Una pena, una vergüenza, muchas rabias.
Todos los niños conversan, algunos aburridos preferirían estar en su casa, total aquí no están haciendo algo. Los dejo escuchar música, maquillarse, conversar. ¿Qué puedo hacer? Hago algunas actividades referentes a mi área, intento inculcar el desarrrollo cultural y emocional, pero ellos ya están desmotivados, esto se repite siempre, entonces los entiendo cuando no quieren trabajar. Cuando dicen “tía, si no estamos haciendo nada, mejor nos vamos para la casa” tienen toda la razón.

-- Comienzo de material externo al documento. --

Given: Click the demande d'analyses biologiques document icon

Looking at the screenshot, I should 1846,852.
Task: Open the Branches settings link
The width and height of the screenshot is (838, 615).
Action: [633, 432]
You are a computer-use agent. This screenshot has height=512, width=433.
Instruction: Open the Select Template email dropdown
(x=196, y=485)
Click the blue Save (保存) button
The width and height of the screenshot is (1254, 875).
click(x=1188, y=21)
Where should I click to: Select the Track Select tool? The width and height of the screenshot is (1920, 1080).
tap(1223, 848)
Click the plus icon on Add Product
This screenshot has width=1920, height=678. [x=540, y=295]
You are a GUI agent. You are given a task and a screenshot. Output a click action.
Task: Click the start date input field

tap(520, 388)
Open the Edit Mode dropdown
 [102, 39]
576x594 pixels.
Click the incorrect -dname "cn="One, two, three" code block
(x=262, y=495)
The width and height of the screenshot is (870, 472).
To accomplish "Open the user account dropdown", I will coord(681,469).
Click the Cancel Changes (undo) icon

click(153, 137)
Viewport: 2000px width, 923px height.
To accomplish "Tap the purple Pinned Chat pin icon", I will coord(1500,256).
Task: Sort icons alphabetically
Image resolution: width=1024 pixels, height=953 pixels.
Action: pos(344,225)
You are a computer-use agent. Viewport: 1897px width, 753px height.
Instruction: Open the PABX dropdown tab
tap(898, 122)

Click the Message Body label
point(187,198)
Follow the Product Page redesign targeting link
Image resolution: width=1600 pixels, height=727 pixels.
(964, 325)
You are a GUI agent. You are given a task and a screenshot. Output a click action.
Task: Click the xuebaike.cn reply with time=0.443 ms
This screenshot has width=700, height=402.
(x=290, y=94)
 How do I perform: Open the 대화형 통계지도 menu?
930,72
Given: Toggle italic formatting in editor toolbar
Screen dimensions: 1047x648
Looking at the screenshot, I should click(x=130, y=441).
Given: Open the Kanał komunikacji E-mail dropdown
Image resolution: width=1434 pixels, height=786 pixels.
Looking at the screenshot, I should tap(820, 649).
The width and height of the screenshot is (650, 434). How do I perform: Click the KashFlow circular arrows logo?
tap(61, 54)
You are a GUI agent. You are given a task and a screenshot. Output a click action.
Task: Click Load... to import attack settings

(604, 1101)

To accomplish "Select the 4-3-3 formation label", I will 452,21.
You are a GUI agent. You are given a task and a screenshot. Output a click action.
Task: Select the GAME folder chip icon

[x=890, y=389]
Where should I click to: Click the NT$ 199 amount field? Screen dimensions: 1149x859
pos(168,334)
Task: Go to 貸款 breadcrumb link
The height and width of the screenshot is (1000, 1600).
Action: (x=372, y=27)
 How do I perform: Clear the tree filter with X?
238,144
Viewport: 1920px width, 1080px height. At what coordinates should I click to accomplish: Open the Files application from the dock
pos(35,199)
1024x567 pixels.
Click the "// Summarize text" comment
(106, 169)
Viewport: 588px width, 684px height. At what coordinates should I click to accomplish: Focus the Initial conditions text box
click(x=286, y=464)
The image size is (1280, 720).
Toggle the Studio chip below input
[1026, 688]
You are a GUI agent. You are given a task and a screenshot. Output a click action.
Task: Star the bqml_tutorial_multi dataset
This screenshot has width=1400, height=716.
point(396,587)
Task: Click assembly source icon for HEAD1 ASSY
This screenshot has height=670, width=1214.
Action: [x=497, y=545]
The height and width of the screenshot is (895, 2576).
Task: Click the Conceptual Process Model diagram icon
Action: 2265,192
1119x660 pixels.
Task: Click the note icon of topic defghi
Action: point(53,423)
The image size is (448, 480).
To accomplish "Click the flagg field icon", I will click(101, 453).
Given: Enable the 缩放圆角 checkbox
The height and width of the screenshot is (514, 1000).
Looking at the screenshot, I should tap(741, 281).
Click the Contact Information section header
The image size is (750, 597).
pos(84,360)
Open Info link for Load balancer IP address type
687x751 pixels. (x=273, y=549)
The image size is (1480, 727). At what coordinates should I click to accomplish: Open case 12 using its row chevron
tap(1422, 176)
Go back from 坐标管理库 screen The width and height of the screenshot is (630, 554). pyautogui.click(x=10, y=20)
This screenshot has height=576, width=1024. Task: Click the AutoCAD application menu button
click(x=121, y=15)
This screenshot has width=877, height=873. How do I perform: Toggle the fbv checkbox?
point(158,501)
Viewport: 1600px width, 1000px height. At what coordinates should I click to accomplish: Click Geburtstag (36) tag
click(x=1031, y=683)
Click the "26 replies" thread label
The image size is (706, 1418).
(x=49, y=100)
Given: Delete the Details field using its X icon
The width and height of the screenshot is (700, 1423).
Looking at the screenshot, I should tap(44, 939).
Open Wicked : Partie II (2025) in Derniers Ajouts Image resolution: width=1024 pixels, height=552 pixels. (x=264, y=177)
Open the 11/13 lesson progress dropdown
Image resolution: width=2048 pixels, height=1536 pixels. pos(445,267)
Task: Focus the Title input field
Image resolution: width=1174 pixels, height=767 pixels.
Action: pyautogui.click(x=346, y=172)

Tengo rabia, rabia por estos alumnos, porque a mí nunca me faltó un profesor… eso es injusto… a ellos TODAS las semanas les falta más de uno. ¿Qué van a aprender así? ¿Cómo van a aprender si sus profesores no están comprometidos con ellos?
Hablamos de igualdad de oportunidades, pero CÓMO, DÓNDE, si nadie prepara en serio a estos niños.
Los profesores exigen lo que se merecen, que es entre otras cosas, al menos, un sueldo digno, pero a su vez, en esa lucha, miles de niños se están perjudicando. Sólo hoy he visto 135 niños que han visto pasar sus clases con el profesor ausente en reiteradas ocasiones. Tengo pena, e impotencia, siento que los niños se sienten vulnerados y entiendo su rabia y su desmotivación por sobretodo.

¿Cómo queremos hacer surgir a las clases desfavoreidas por el capitalismo si no tenemos educadores que se comprometan con ellos? …. digo, no son todos, pero desde que estoy metida en educación escolar, he sido testigo de como todos los días, faltan y faltan los profesores, sin siquiera dejar un material de apoyo a la clase para que quien reemplace sepa algo de cómo llevar el curso.
Los mismos que pregonan igualdad social no se hacen responsables de lo que ellos entregan al educar… no sé, siento una desesperanza tremenda. Creo que hay mucho profesor con poca vocación, y se colan en los movimientos sociales y dañan a estos pobres estudiantes.

Yo creí tanto en la revolución estudiantil y hoy veo que si bien se han logrado cosas, a estos niños no les ha tocado nada, siguen siendo discriminados por un sistema horrible, corrosivo y vicioso que nadie está dispuesto a mejorar. Necesitamos compromiso, para que estos pajaritos puedan al menos entrar a la competencia de la vida… horror…
Los observo, ríen, todos sus pequeños mundos y aspiraciones se aplastan en este día que siempre se reitera a lo largo del año escolar.
Qué rabia, qué pena este sistema que permite esto.